Throughout a singular career, built as a teacher in basic education, professor at the university and high level researcher, Senna always defeated the myth of not being possible to coexist the school teacher, the academic professor and the researcher.
Spite of his collection of about 260 published papers, among books, papers and lectures, as well as almost 100 supervisions of PHd, Ms. and Graduate monographs, Senna keeps an intense routine of investigations, constantly renewed in research cycles whose series can be accessed at the site of research group Language, Cognition and Educational Processes. Averse to random researches, his cycles of studies reflect the same focal object: theoretic basis for the teacher as an agent of literacy and reading at Brazilian public schools. Some moments more focused on linguistic issues, another more on knowledge representation, his contribution to the area of literacy and reading takes as primary objects the real subjects of Brazilian society and the circumstances that, frequently, determine their exclusion or school failure.

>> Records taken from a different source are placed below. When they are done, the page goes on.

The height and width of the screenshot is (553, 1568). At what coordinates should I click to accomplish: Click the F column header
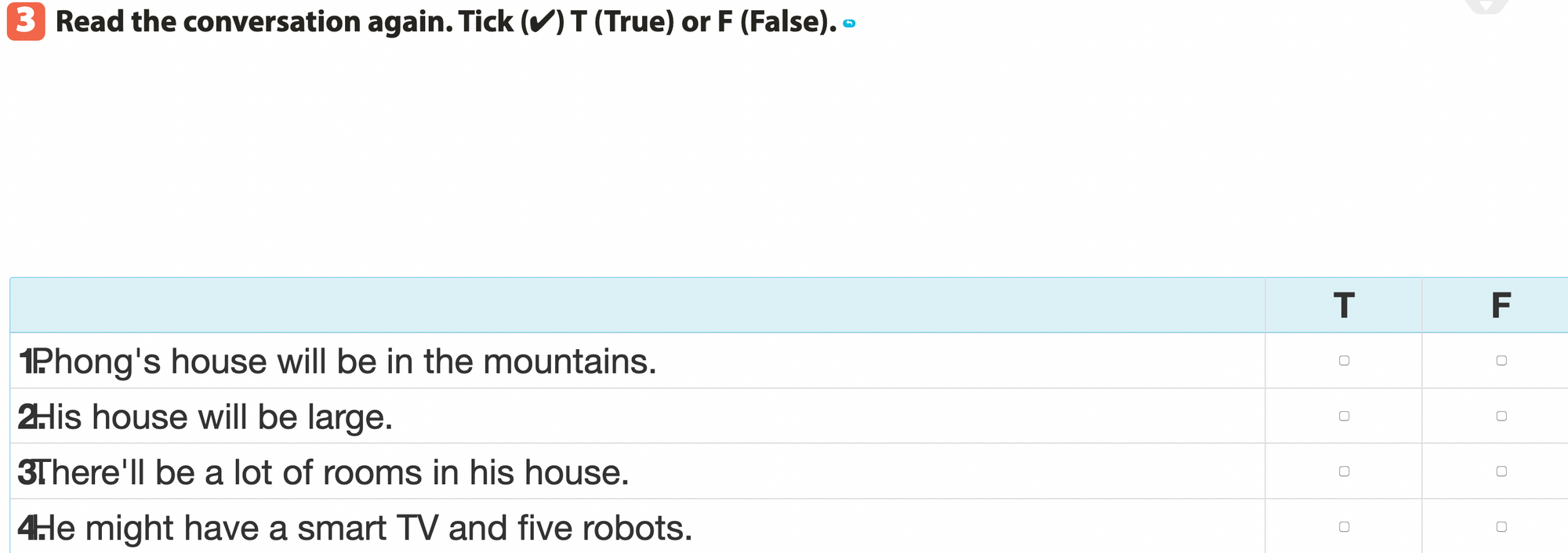1501,305
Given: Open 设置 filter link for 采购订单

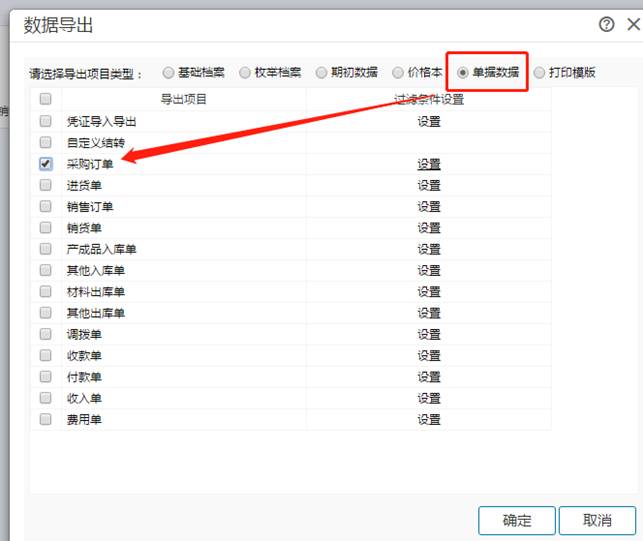Looking at the screenshot, I should [x=429, y=164].
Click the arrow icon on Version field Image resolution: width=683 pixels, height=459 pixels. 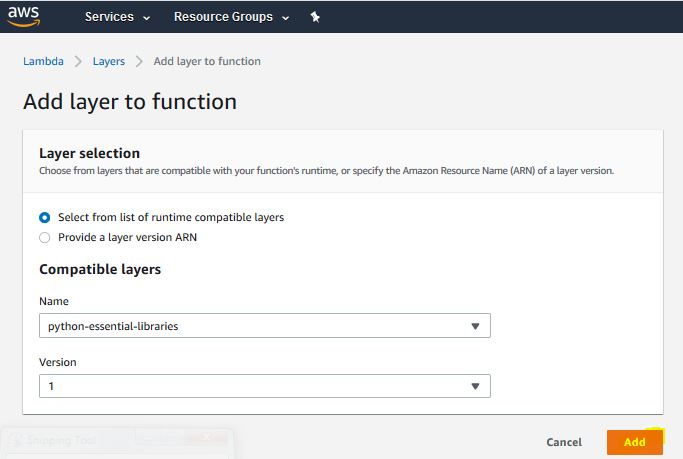tap(474, 386)
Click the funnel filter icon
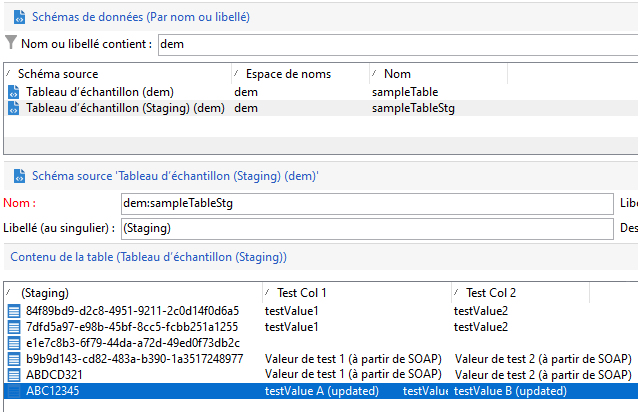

Current objects of investigation involve mostly the grammatical properties of linguistic systems – such as natural languages, written systems and sign languages as LIBRAS – observed in in-use contexts featuring occurrences of linguistic interferences and metaphoric systems. In the primary interest of Education, Senna seeks to evaluate the impact of social identity over literacy and written skills, under the phenomenon of “in contact cultures”, attested by the recurrent presence of perennial interferences in the use of written language by Brazilian Portuguese speakers and by Brazilian deep deaf competent users of LIBRAS.